Juvenile access to guns is a rapidly growing issue in our community. In 2014, our office filed 19 cases involving a juvenile with a gun. In 2018, that number was 87. Of the juvenile cases so serious we filed them in adult court this year, more than 93 percent involve the use of a firearm to murder or attempt to murder another person. A handgun was used to murder the victim in each of the 21 murder cases we have prosecuted against juveniles since 2014. Possession of a handgun by a juvenile (younger than age 18) is a probation-eligible misdemeanor.
An adult who gives a handgun to a juvenile, even when they know the juvenile has been previously convicted of a crime of violence and are aware the juvenile will use the handgun to commit a felony, faces … a probation-eligible felony.
What if an adult gives a juvenile an AR-15 or similar weapon? Of course, THAT would be punished more severely, right? Nope. It is a smaller charge. Just a misdemeanor. Probation-eligible. If you just muttered “what the what?” or something stronger, I agree.
Before someone proposes raising the age to exercise a Second Amendment right, or banning a certain weapon for even law-abiding citizens, or further limiting the amount of bullets a lawfully owned firearm can hold, the legislature should fix these profound weaknesses.
To honor and best protect our Second Amendment rights, we must aggressively hold accountable those who would exploit and abuse those same rights.
Finally, during the fast-tracked debate on the most extreme “red flag” law in the country, the bill sponsors assured Coloradans that dangerous mental illness — not guns — was the focus of that bill and subsequent legislation would provide additional resources to address mental illness. Once this extreme “red flag” gun confiscation legislation was passed — the only bill of its kind in America to be passed without a single bipartisan vote in favor of it — no additional bills were offered to tackle dangerous mental illness. Now is the time for the legislature to be true to its word.
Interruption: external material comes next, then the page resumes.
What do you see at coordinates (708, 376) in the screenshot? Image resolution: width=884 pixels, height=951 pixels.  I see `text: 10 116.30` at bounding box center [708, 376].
Our 72-hour mental health hold law is an unreliable and ineffective tool to provide help to those who most urgently need it and to protect our community. Addressing this law should be the legislature’s top priority.
Colorado can do better. Colorado deserves better.
Dear legislature, pretty please with commonsense public safety on top … fix this first.
George Brauchler is the district attorney for the 18th Judicial District, which includes Arapahoe, Douglas, Elbert and Lincoln counties.